Я не ответила, и он продолжал:
— Это случилось очень давно, а если точнее, то в тринадцатом веке, в правление короля Филиппа, также прозванного Le Bel[18], поскольку он был очень хорош собой. Этого предка звали Флоранс, граф голландский. Странное имя для мужчины? Но у нас некоторые имена могут быть как мужскими, так и женскими. Флоранс был мужчиной, и у него было множество любовных интрижек.
— Теперь мне понятны ваши склонности, хотя слово «любовные» в данном контексте считаю неуместным.

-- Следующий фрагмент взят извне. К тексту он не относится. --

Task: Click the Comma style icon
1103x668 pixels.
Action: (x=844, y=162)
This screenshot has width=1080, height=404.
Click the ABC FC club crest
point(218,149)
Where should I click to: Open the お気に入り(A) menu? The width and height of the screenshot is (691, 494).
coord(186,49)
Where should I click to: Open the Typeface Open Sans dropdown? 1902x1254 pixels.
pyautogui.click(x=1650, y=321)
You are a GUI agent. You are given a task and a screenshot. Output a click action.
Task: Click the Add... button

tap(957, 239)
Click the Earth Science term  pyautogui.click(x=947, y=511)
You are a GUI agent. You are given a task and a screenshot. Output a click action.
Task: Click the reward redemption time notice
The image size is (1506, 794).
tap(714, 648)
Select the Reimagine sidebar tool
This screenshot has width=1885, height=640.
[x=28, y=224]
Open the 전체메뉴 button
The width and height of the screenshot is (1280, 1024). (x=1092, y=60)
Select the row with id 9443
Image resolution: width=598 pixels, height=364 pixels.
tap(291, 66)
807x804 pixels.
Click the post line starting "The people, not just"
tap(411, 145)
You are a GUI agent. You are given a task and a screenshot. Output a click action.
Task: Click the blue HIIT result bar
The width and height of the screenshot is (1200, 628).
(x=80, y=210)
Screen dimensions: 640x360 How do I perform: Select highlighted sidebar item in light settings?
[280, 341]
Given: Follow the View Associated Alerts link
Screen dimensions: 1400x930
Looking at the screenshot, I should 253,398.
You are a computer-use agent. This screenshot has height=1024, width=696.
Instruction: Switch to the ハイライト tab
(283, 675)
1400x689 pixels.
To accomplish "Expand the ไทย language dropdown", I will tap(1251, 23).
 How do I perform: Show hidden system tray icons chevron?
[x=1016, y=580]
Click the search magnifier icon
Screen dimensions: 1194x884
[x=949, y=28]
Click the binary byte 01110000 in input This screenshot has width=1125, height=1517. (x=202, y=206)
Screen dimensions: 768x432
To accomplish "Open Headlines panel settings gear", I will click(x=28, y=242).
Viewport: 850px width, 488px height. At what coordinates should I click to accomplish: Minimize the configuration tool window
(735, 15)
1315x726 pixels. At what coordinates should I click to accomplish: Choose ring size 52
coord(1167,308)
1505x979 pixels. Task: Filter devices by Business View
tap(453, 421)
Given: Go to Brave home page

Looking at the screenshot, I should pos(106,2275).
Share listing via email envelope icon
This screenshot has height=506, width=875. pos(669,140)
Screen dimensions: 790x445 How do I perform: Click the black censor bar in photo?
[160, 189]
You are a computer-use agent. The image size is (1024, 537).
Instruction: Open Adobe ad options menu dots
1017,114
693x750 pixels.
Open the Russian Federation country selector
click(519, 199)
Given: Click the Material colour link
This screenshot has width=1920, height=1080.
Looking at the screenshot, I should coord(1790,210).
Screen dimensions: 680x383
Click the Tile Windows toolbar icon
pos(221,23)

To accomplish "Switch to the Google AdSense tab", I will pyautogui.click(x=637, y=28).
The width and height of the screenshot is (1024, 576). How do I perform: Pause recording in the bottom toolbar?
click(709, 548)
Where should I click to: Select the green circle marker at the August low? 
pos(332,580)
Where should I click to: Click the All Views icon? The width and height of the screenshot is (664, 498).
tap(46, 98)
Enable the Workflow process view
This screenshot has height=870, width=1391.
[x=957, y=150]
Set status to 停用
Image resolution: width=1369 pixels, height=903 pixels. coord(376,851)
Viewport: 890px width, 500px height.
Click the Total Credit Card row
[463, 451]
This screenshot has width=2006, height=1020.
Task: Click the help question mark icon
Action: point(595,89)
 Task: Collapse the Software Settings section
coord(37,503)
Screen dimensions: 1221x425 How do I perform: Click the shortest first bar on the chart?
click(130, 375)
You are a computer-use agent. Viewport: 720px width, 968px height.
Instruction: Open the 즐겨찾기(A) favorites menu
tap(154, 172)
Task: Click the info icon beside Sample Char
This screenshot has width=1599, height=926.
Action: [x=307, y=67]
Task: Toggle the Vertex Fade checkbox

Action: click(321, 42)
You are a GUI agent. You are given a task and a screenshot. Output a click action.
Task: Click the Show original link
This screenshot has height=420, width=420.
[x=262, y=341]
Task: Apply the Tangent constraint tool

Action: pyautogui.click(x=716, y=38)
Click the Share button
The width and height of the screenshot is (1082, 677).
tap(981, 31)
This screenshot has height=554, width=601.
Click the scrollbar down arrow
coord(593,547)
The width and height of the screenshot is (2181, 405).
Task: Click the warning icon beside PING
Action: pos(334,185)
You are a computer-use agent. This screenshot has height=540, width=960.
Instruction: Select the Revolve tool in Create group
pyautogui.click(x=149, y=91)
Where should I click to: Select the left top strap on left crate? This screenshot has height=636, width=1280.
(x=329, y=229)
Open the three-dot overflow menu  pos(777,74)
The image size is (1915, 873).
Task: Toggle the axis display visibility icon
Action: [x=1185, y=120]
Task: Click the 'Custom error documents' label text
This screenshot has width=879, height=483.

Он продолжал, не обратив внимания на мою реплику:
— У Флоранса была одна любовница, к которой он был особенно привязан. Разумеется, у него было много любовниц, но эта значила для него намного больше остальных. Однако пришло время расставания. Тогда он решил сделать ее уважаемой светской дамой, а для этого было необходимо выдать ее замуж.